Possible uses for organic polymer plentiful

Possible uses for organic polymer plentiful

By Geoff Bird – Telegraph Journal | link to original article

When CEO Nauman Farooqi lists the applications for ChemGreen Innovation Inc.'s product, some sound more like technology Q, James Bond's gadgetry whiz, would have whipped up rather than innovation from a Mount Allison University laboratory.

ChemGreen's magnetic plastic could be used to coat the exterior of embassies, government buildings or even the Canadian Security Intelligence Service compound to contain electronic communications signals Farooqi said.

“So nobody can electronically eaves drop on to what's going inside the building, while at the same time ensuring whatever is going on electronically doesn't leave the building,” he said.

ChemGreen's plastic has other innovative attributes – it is conductive and has organic properties – but importantly, it's environmentally friendly compared to its traditional cousin, notorious for toxic emissions during its manufacturing process, known as polymerization, and the costly infrastructure needed to contain those toxins.

“In our process, we're able to use materials that don't release vapours,” Farooqi said, speaking in generalities so as to not divulge the secrets behind GreenChem's patented polymerization process.

GreenChem is a research and development company that's working on creating different applications for a process originally developed by Mount Allison chemistry professor Khashayar Ghandi. The team has five full-time staff, having just hired two post-doctorate fellows to concentrate on research.

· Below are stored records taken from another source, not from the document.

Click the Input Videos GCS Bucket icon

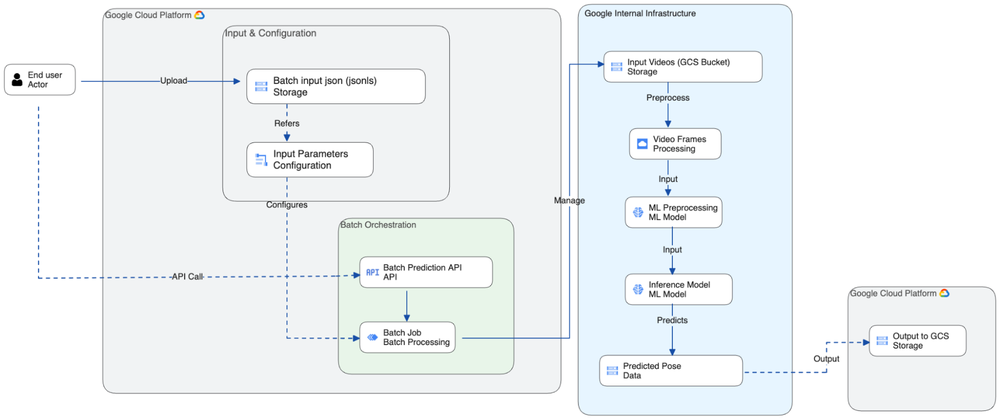pos(616,67)
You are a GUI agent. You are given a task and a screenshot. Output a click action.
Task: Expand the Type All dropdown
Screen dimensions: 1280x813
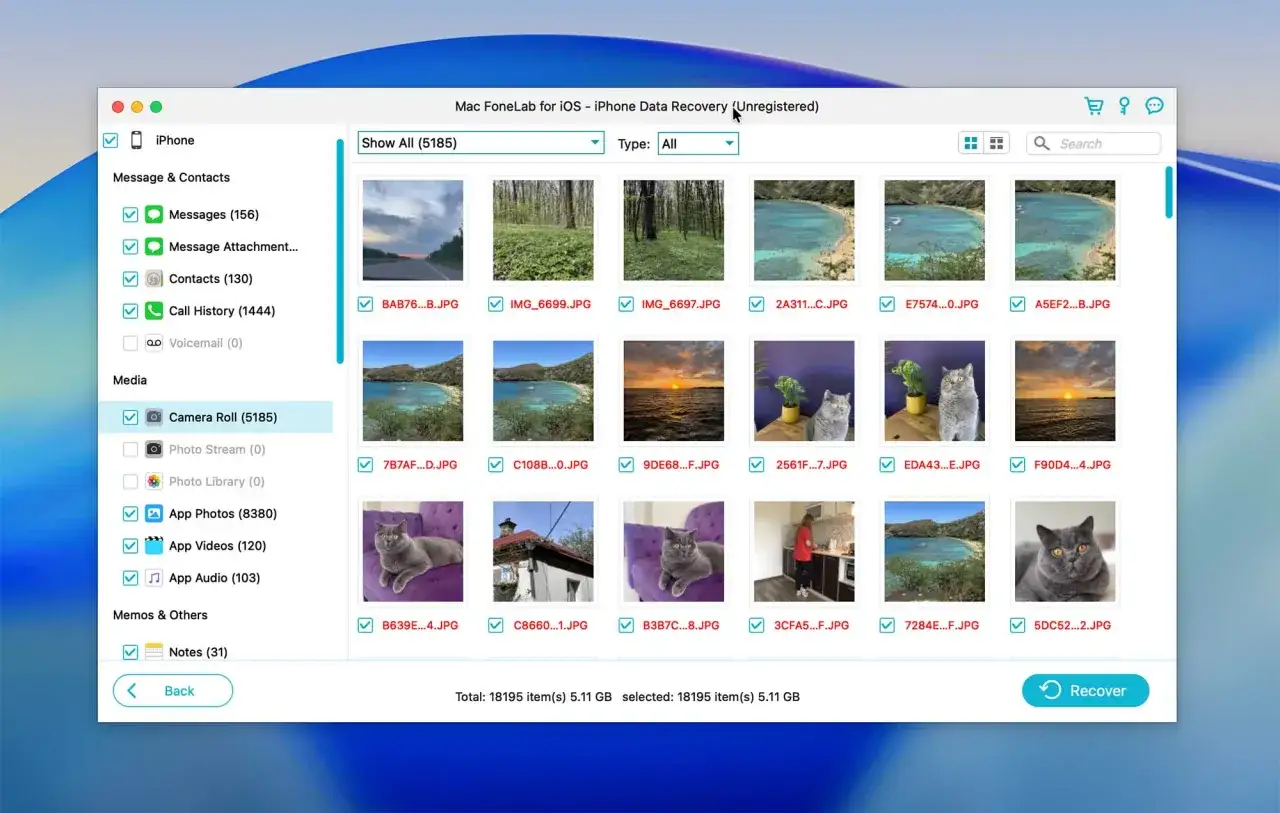coord(698,144)
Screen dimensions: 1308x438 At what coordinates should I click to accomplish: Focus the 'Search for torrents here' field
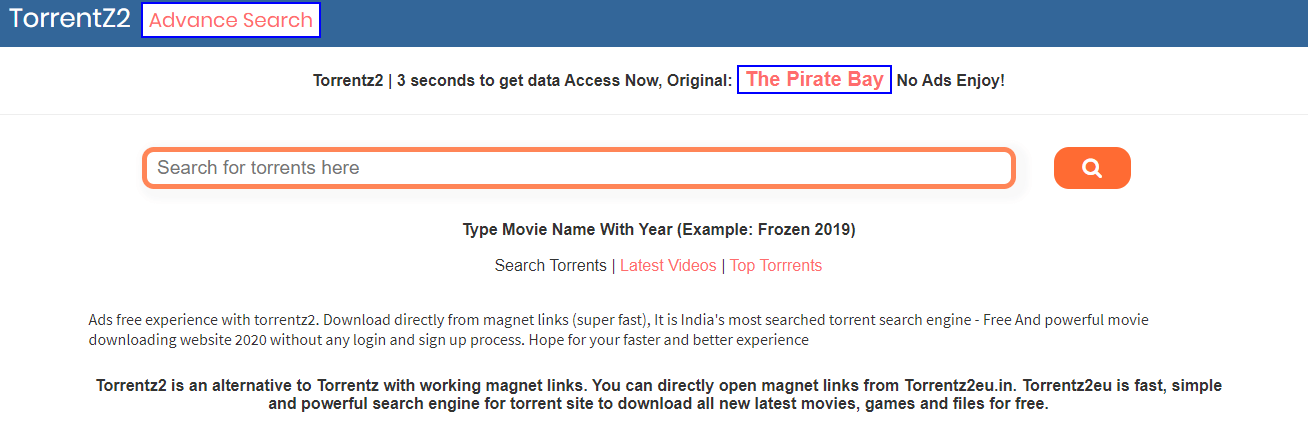579,168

Farooqi said the magnetic properties of the plastic could be used in the construction industry to coat pipes and wires hidden behind walls to have an accurate image of their location. The polymer could also be used in vests to protect people with pacemakers.

He said another possibility could be its use in MRIs to amplify imaging capabilities and give more accurate scans. It could also be used in LED lights.

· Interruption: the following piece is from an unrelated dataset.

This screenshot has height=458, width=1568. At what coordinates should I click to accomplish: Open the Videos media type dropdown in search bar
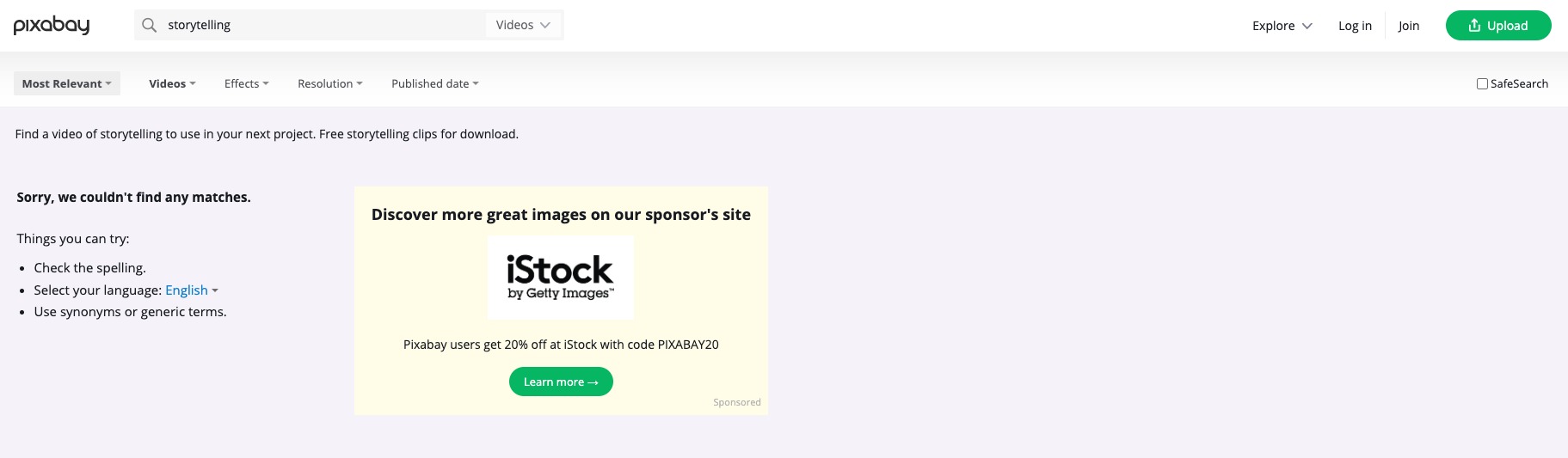tap(523, 25)
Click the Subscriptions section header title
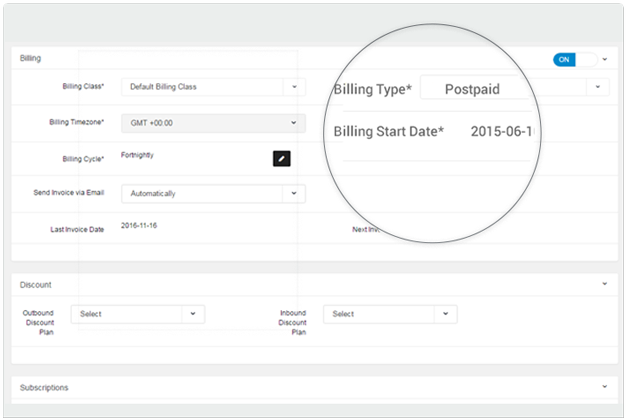This screenshot has width=626, height=420. point(45,387)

The lab is also able to create organic electrolytes from the polymer, which could someday be found in batteries.

“What we have right now is not as good as a lithium battery, but it's an organic material so it's easier on the environment,” Farooqi said.

The polymerization process has caught the attention of investors, winning New Brunswick Innovation Foundation's Breakthru competition in 2009 to earn a $125,000 equity investment, as well money from the National Research Council's Industrial Research Assistance Program.

“We're in the process of talking to a number of players in the industry,” Farooqi said of ChemGreen's immediate plans.

“The idea is to form a strategic partnership then take our material and scale it up with them and run in through a pilot process.”

Those partnerships are focused on smaller-scaled, niche manufacturers of so-called novel polymers that aren't in the business of making bulk quantities of plastic bottles or other common plastics.

“Novel polymers, since they're smaller and lesser in quantity, then you can fine tune them and make them much more efficiently because you demand a higher premium for those materials,” Farooqi said.

Some of those partnerships are already underway, Farooqi said, though he can't yet reveal names until possibly early in the New Year.

The global polymer industry is worth roughly $9 billion, Farooqi said, and the novel polymers take only a slice of that, though it is still substantial.

Farooqi said there are other innovations that could spin out of the Mount Allison lab.

“We don't want to light too many fires. We just want to do what we can successfully deliver on and take it to the next level,” he said.